__What is expected__
Whichever lines include the word "computer", copy them as they appear in the data.

===== Data for the task

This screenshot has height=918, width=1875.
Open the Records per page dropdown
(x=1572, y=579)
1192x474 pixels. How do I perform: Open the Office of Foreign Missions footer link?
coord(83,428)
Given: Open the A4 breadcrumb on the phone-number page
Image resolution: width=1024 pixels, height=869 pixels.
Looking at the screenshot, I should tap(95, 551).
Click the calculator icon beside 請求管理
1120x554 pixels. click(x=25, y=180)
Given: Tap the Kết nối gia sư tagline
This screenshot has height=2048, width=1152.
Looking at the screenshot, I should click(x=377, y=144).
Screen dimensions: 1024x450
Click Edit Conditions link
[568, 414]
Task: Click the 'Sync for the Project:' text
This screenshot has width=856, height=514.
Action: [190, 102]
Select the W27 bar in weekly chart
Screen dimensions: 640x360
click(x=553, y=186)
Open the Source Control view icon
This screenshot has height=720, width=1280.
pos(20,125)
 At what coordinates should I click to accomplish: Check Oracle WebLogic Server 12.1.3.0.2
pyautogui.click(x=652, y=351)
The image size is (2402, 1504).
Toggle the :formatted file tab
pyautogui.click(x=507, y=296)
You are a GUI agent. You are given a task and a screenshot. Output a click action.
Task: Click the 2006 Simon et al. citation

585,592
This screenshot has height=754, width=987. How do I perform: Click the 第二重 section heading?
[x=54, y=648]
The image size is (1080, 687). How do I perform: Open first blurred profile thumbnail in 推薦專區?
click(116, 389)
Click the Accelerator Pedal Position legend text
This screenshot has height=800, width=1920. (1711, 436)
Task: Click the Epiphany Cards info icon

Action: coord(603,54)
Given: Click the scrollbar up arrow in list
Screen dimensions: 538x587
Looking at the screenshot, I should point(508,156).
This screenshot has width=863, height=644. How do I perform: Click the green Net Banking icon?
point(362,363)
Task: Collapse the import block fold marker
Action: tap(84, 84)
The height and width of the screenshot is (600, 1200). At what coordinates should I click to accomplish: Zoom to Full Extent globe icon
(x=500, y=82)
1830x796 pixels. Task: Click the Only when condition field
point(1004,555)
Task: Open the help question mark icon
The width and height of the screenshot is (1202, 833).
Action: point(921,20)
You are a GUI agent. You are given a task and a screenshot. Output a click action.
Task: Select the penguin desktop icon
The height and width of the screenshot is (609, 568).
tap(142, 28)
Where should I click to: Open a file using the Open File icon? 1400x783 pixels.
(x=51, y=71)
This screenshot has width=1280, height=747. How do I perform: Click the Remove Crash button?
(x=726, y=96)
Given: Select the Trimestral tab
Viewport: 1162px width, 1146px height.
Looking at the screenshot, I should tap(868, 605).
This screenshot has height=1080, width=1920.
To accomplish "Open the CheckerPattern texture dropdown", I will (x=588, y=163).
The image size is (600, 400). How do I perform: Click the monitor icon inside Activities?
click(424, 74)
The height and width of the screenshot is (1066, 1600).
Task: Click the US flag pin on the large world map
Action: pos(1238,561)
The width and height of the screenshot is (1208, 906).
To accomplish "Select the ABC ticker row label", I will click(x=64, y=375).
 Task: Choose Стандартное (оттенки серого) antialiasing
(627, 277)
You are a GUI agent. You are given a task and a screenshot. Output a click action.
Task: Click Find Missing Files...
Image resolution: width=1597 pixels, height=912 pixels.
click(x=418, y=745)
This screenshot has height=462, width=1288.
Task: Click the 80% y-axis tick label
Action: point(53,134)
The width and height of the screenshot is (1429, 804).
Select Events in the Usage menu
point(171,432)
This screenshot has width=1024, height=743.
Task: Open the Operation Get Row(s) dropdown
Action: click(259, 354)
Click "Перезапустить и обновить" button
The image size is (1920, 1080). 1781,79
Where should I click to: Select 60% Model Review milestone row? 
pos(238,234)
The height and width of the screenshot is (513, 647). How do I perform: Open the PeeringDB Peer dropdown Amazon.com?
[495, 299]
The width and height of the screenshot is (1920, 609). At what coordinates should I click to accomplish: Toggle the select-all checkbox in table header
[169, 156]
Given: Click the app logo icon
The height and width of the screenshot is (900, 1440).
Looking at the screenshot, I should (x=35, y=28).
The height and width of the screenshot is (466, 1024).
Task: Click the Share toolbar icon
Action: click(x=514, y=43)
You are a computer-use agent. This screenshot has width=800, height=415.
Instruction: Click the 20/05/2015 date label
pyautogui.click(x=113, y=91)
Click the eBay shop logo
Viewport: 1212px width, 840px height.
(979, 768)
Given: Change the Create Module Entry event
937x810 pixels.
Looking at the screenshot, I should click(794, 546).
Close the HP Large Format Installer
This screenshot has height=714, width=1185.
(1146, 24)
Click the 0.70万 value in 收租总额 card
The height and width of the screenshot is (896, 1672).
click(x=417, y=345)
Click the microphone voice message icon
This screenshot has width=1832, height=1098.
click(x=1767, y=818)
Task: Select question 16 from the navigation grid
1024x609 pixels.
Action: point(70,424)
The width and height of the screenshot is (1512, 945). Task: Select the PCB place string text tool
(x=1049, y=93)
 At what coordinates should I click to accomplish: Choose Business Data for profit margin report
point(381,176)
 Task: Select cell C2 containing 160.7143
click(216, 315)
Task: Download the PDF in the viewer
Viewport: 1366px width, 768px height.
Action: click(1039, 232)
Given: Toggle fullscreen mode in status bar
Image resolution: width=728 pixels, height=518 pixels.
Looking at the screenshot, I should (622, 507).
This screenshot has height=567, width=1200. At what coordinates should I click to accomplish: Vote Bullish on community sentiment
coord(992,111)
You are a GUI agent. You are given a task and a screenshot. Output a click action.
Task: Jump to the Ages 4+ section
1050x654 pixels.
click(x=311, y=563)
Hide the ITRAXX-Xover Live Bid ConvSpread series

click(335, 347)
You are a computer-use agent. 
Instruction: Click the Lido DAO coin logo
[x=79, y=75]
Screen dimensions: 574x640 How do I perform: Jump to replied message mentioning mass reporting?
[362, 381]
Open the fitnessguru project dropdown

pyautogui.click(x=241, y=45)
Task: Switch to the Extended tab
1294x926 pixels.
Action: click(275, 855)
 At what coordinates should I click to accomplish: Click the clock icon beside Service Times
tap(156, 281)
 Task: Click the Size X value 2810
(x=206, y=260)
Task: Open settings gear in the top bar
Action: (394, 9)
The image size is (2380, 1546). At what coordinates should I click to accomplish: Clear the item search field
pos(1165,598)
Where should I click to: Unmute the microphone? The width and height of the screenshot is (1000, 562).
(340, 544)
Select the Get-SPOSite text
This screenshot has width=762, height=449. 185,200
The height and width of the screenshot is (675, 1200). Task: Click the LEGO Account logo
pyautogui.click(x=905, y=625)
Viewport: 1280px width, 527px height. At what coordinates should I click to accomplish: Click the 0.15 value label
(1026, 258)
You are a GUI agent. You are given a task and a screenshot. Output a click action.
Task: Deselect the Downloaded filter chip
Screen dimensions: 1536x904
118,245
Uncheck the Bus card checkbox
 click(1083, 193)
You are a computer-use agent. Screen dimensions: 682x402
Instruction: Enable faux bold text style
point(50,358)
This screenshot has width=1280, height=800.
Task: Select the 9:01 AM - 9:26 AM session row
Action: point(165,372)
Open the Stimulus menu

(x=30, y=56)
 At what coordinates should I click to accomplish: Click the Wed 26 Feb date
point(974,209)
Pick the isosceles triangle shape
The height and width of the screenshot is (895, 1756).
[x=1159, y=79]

==========

__Response area__
You are a computer-use agent. This screenshot has width=800, height=415.
You are a computer-use agent. 
You are a computer-use agent. Screen dimensions: 682x402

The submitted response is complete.